Jerzy Illg: Tell me what it felt like to return to Poland after emigrating
to Sweden.
Joanna Helander: The first time I came back to Poland after living over five years in Sweden was in March 1976. I had trained as a photographer in Gothenburg, and now I wanted to take pictures of Ruda, my home town in southern Poland, where my parents, my brother, my aunt and my grandmother was still living. I was 28 and had begun to feel curious about the place I had once left with such enormous relief, well, fled from.
I only had to get out at its railwaystation to be hit by a strange and surprising emotion. These cobblestones, these rusty hinges, the Karlik beerstand – all of it was all so familiar, yet utterly new, as if I was seeing it for the first time. The first old woman in traditional long skirts I met with recognized me instantly, the ironminer´s brass band the town was so proud of was marching down the main street in a funeral procession –
suddenly everything gripped me, felt so close. Evidently it was this kind of aestehtic that, unbeknown to me, had shaped my nature! I felt a tremendous need to grab hold of what I was experiencing, fix it all in some way.
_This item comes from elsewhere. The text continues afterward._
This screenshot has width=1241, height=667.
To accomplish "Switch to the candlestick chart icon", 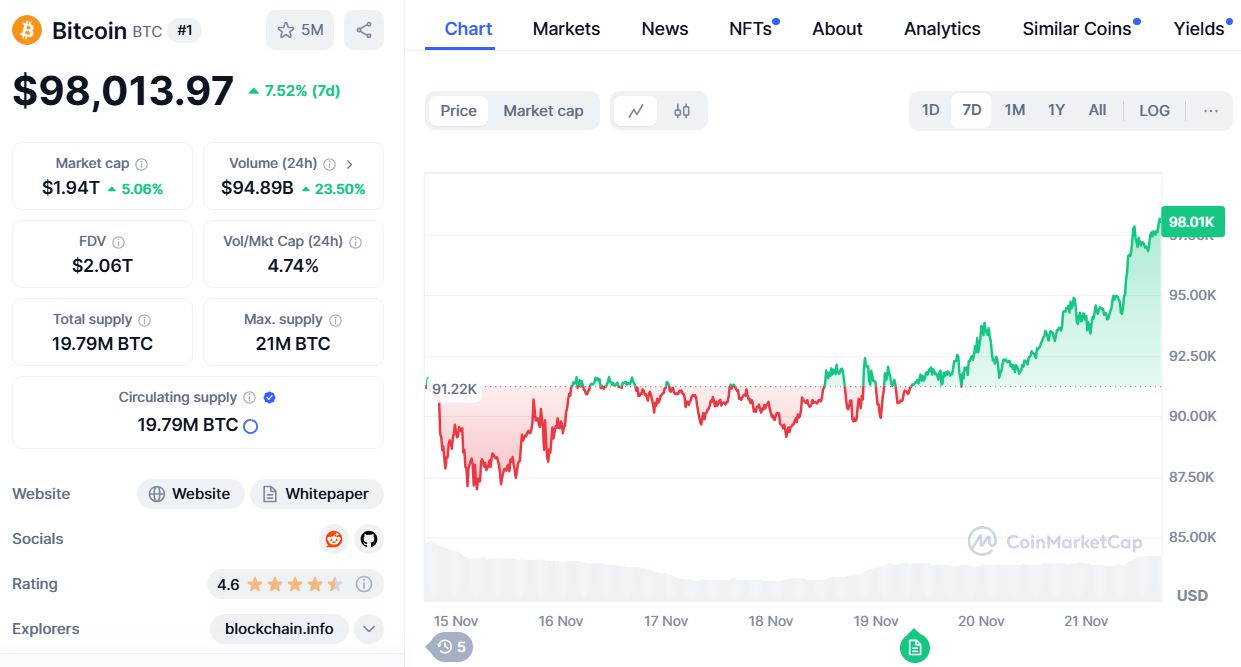I will 682,111.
And then, this immediate sense of belonging…the Silesian dialect, the humour, the jokes, the local place names; Godula, Bobrek, Orzegow…
Yet all this – these allotments with their goosberry bushes, blackcurrants and cherry trees – was so irremediably poisoned. These freshly painted doorways, the well-kept houses. And – right on their doorsteps – a coke refinery belcing smoke that stifled you, stung your eyes. But I was surprised, too, by the resilience, the vitality, the irrepressible humour of individuals I ran into, realizing to my amazement that somewhere deep down inside them their sense of personal dignity was fully intact, unbroken.
Jerzy Illg: Let´s go back to your photos…
Joanna Helander:I find it hard to describe or analyze my own photos, what I can´t express in words I express in pictures. But one thing I do think I see, clearly: the touch of darkness and melancholy in my Polish pictures is not to be found in my Swedish ones, not in the same way. They are lighter, in both senses. When I exhibited in Poland in 1979 a Katowice journalist said the Poland I had depicted didn´t exist in reality, it could only be a put up job, ordered by the CIA. I burst out laughing. It seems to me in spite of everything my pictures don´t lack humour…
Jerzy Illg: A lot of people have written that your books, exhibitions and films approach your subjects with tenderness.
Joanna Helander: I take it as a compliment…
Jerzy Illg: There is so much warmth in your pictures. It makes your photos into something more than documentaries.
Joanna Helander: Because I am not just documenting, am I? Not limiting myself to mere facts. Purely documentary photos are not very exciting. Anyone who wants to mirror reality must first stage it.
Jerzy Illg: That is what turns photos into works of art. The people in your pictures, your Ruda, if you like, are raised to mythological status. Tell me, do you think your way of seeing the world is in some way connected with the blend of Polish, German and Jewish? With your being born in a border country, has that meant something?
Joanna Helander: There is something in that, certainly. Yet I must say the fact of my having emigrated and suddenly finding myself on another planet has been most important of all. It´s given me an extra dimension in life, the kind of detachment one needs if one is to see clearly.